CGRP is an important neurotransmitter associated with migraine attacks, and recent studies regarding migraine management, including prevention and acute treatment, are targeted at the CGRP receptor pathway. This study investigated the effect of a CGRP receptor antagonist for the acute treatment of migraine attacks by meta-analysis of five randomized controlled trials, including two CGRP receptor antagonists (ubrogepant and rimegepant). We found that small molecular receptor antagonists increased the odds of having pain freedom by 106.6% compared to the placebo. According to the prescribing information, 50 or 100 mg of ubrogepant and 75 mg of rimegepant are being prescribed for acute migraine treatment. The present study demonstrated that 50 and 100 mg of ubrogepant and 75 mg of rimegepant were more effective than the placebo for acute migraine treatment in terms of pain freedom, headache relief, and nausea freedom at 2 hours after treatment. In addition, ubrogepant 50 mg and rimegepant 75 mg proved more effective than placebo regarding the absence of most bothersome symptoms at 2 hours.
CGRP receptor antagonists can be used in migraineurs who do not sufficiently control acute headaches with triptan or in migraineurs with medication overuse headache (MOH) due to frequent use of acute treatment medication. Triptans are the first-line therapy for acute migraine. However, up to 40% of migraineurs are not responsive to oral triptans . There is insufficient evidence that CGRP receptor antagonists are superior to triptans in terms of efficacy; however, they can be used for those who have not been effectively treated with triptans. Furthermore, CGRP receptor antagonists have been suggested to reduce the risk of developing MOH in animal studies. Ubrogepant and sumatriptan showed efficacy as acute medications for bright light stress and nitric oxide donor-induced cephalic allodynia in a preclinical rat model of MOH, consistent with their clinical efficacy in the acute treatment of migraine. However, unlike sumatriptan, ubrogepant did not result in cutaneous allodynia and latent sensations, which may suggest that ubrogepant is less associated with the development of MOH than sumatriptan . In addition, comparing the risk of MOH between CGRP receptor antagonists (olcegant) and 5-H1F (LY344864) receptor antagonists showed different results. Persistent exposure of mice to the 5-HT1F agonist produced a significant reduction in the hind paw and orofacial mechanical withdrawal thresholds but not olcegant . This result also suggests that CGRP receptor antagonists have a lower risk of developing MOH than 5-H1F.

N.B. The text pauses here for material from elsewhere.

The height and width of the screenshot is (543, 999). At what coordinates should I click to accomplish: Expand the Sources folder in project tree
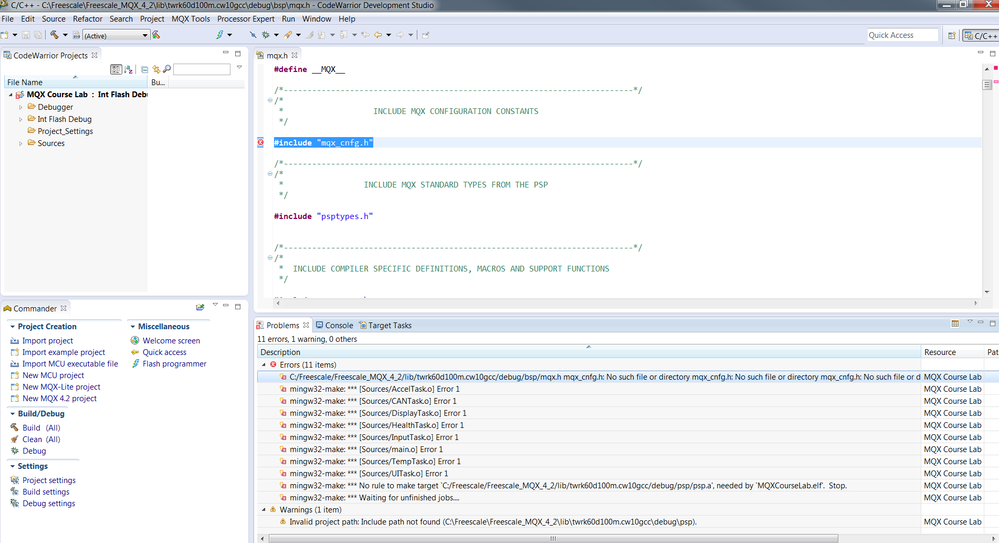[20, 143]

One of the most important potential adverse side effects of CGRP receptor blockade, including CGRP receptor antagonist, CGRP antibody, and CGRP receptor antibody, is a vasoconstrictor effect in cerebral and coronary arteries, whether or not it leads to ischemic events . CGRP has been shown to act as a neuroprotector by increasing blood flow during severe hypertension and cerebral ischemia in animals [30, 31]. Previous research has reported cardiovascular safety issues of CGRP receptor blockades . The development of telcagepant was stopped due to hepatotoxic concerns and was not included in the present study; telcagepant was well tolerated in those with stable angina . A monoclonal antibody against the CGRP receptor (erenumab) demonstrated a cardiovascular safety profile in patients with stable angina. This study suggests that CGRP receptor blockers do not worsen myocardial ischemia . However, there is a debate that this study has limitations in the study design considering the participants, pharmacokinetics, and pharmacodynamics . The study found that about 78% of participants were male, and it was difficult to reflect the characteristics of migraine, which is more prevalent in women. Participants in the study were those with stable angina, and there were limitations in evaluating the distal section of the coronary bed, in which CGRP highly affects the vasodilator. In addition, the effect of the block of the CGRP receptor on the coronary artery was also evaluated at an early time when considering the pharmacodynamics of erenumab. Although CGRP receptor blockades have recently been approved and can be used for prevention and acute treatment of migraine, cardiovascular adverse side effects have not been disclosed with these drugs, the results for migraineurs regarding the safety of vasoconstriction issues are not sufficient .
To the best of our knowledge, this is the first meta-analysis to evaluate only the available CGRP receptor antagonist in a practical clinical setting for acute migraine treatment. However, this study has some limitations. First, a relatively small number of studies were included in the analysis. The International Headache Society has recommended evidence-based guidelines for the quality of clinical trials for the treatment of headache disorders. The evaluation of the most bothersome symptoms is suggested as a co-primary endpoint in the guidelines . However, the results of 100 mg of ubrogepant for the most bothersome symptoms were found in only one article, and a meta-analysis could not be conducted. Second, as studies were restricted to English-language publications, there was language bias. Third, records were searched on only two major databases: MEDLINE and EMBASE.